Pull out every line of the material below that contains the string "chevron", and copy each of those lines in full.

** start of Data in this exercise **

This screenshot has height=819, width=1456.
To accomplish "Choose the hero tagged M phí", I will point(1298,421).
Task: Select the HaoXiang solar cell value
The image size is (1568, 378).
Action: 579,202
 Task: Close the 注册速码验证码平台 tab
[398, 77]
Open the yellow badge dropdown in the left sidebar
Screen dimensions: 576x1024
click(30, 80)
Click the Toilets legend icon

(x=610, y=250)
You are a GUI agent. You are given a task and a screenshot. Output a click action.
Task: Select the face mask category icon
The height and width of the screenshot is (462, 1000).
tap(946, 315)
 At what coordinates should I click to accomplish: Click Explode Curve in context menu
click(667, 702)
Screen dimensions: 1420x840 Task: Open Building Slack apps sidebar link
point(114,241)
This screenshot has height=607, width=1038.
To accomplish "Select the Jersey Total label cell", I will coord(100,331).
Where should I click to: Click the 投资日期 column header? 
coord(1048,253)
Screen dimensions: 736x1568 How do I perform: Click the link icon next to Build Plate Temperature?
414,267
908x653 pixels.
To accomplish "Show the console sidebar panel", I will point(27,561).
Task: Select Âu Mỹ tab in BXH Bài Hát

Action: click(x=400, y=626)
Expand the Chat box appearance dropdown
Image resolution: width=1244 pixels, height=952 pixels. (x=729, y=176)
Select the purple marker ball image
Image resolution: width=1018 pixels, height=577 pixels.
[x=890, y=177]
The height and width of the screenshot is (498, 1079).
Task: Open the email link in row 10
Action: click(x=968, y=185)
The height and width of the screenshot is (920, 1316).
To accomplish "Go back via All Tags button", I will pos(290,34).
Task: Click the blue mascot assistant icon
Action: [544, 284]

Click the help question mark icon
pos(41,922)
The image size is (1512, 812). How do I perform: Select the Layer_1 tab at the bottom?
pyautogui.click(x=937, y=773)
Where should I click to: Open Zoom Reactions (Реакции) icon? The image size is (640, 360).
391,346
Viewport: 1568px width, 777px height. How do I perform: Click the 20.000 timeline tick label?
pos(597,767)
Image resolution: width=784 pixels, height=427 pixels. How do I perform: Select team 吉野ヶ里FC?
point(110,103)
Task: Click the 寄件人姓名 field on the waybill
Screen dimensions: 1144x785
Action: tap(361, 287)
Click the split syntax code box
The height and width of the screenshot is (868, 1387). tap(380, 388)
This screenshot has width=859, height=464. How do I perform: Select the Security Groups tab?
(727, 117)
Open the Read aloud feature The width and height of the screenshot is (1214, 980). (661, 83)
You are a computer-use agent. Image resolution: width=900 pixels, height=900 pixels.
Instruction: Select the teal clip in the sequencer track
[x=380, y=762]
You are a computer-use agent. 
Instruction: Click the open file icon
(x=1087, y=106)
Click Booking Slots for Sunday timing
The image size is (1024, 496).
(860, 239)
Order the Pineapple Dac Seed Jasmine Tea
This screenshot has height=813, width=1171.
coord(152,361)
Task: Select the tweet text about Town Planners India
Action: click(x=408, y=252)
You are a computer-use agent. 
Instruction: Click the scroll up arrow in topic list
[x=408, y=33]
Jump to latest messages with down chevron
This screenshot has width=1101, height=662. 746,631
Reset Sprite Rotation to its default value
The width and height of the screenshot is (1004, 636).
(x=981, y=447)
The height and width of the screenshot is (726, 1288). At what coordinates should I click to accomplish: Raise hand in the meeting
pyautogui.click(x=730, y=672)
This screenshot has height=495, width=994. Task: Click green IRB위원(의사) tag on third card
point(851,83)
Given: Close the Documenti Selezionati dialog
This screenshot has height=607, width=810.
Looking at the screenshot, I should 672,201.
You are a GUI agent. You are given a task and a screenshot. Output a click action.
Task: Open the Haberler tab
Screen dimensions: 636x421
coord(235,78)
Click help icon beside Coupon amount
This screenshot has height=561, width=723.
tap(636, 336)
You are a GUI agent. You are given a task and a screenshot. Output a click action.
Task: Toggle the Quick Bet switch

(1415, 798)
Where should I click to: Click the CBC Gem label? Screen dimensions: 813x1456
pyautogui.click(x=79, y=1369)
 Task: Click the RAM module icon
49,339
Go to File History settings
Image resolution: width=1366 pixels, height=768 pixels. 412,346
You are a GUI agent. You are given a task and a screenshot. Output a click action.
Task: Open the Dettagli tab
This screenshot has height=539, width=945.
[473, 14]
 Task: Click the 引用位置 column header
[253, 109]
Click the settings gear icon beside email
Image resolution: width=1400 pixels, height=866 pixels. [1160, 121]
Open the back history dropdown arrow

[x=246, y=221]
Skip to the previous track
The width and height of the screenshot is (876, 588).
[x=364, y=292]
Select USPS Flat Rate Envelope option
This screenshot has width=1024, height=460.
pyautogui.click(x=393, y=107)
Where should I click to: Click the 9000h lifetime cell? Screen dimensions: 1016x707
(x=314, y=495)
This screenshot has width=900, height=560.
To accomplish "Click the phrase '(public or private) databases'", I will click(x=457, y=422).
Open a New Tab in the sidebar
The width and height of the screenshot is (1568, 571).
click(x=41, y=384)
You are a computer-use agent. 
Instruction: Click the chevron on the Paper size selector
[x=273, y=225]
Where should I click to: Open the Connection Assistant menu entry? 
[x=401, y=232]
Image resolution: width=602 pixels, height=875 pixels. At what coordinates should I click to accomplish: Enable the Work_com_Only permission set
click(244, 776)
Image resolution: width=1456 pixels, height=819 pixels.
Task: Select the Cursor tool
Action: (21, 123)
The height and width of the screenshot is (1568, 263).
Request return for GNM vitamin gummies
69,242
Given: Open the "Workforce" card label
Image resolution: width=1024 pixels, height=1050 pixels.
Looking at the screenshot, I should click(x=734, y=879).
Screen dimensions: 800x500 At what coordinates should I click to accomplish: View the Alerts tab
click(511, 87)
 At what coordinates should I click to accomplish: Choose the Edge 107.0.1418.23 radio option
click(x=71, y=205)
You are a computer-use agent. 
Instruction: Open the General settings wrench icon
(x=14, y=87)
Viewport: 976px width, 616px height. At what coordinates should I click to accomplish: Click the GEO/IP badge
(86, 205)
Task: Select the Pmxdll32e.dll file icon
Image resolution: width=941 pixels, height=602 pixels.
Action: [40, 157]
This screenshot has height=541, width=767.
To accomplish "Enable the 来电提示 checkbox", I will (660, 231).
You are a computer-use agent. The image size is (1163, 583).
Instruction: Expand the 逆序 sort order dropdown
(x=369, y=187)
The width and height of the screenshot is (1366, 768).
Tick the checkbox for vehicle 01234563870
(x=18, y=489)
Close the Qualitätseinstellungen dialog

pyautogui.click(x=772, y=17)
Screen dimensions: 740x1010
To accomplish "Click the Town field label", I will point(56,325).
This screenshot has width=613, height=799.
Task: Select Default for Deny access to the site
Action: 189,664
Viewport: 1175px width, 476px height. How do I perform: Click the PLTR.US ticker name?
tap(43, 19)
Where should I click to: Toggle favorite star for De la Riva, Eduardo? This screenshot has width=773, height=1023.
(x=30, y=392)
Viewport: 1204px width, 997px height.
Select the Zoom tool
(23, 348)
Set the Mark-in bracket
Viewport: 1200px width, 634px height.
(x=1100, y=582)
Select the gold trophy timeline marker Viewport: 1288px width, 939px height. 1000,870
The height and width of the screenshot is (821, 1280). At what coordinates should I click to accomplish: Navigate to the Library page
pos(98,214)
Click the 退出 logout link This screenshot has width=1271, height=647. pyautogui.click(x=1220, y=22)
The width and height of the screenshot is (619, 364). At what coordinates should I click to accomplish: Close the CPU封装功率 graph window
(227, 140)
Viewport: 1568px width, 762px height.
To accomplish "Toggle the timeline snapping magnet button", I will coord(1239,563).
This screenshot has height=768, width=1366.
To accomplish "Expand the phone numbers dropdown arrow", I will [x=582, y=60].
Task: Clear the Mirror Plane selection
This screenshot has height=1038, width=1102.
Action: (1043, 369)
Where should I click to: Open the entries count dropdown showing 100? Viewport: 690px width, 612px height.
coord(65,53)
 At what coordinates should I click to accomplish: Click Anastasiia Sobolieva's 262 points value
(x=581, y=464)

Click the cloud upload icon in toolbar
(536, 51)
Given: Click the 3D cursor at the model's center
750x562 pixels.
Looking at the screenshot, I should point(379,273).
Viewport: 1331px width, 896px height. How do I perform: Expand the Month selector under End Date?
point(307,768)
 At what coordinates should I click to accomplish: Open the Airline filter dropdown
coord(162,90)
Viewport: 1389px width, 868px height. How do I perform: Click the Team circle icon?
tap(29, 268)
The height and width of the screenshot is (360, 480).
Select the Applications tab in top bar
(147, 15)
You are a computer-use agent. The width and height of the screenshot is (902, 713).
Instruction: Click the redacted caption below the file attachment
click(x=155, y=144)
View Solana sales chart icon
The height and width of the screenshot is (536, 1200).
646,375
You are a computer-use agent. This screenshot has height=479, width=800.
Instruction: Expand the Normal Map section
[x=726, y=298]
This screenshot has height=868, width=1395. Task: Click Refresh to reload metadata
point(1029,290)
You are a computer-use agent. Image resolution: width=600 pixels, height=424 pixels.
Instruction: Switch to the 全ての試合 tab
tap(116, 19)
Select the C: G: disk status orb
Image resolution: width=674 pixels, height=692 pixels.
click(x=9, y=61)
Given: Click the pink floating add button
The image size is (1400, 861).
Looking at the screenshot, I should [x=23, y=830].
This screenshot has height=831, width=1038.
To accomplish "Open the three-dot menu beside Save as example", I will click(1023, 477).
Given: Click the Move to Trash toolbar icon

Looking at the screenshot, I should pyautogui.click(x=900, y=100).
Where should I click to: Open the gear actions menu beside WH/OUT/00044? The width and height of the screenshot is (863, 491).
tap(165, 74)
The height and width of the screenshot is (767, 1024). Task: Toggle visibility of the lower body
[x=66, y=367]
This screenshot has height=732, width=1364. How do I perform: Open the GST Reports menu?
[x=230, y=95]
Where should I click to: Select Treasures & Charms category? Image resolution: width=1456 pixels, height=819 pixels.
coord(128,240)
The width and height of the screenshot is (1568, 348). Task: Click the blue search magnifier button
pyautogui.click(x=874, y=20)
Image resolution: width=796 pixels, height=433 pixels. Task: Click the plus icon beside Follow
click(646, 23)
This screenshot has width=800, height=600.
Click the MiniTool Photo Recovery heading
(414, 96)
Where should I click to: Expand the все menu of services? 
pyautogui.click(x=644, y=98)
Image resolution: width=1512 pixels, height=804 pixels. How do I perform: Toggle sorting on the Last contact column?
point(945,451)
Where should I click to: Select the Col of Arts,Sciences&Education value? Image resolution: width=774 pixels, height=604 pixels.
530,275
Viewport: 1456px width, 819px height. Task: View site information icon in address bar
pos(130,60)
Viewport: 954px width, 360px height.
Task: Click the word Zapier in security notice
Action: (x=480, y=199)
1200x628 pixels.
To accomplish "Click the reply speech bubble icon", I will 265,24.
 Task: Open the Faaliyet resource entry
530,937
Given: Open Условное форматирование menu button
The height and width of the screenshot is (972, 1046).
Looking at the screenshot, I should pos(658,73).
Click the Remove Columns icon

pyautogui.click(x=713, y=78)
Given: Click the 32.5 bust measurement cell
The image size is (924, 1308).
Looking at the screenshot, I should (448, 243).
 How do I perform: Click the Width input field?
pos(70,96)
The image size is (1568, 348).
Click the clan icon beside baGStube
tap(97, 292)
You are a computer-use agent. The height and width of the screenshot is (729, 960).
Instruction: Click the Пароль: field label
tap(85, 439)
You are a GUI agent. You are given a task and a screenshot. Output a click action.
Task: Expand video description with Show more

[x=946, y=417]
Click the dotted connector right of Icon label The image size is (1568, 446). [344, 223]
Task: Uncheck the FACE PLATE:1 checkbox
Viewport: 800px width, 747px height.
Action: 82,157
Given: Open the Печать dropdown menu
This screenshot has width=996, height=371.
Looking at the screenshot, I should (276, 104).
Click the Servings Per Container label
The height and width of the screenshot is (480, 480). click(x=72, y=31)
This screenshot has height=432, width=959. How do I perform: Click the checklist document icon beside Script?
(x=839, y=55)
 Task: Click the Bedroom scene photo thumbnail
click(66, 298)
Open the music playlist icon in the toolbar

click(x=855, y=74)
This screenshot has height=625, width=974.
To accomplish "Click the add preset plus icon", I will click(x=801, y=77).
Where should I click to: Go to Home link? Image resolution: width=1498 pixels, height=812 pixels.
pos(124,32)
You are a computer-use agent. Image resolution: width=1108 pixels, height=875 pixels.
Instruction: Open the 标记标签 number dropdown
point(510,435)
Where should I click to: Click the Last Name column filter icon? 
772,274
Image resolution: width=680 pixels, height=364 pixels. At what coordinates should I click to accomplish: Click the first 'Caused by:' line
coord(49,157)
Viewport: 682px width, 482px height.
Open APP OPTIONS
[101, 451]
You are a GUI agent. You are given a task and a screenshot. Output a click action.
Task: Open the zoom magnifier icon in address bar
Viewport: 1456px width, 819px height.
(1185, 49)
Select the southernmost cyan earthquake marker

** end of Data in this exercise **

§ **Solution for this task**:
Jump to latest messages with down chevron
Instruction: Click the chevron on the Paper size selector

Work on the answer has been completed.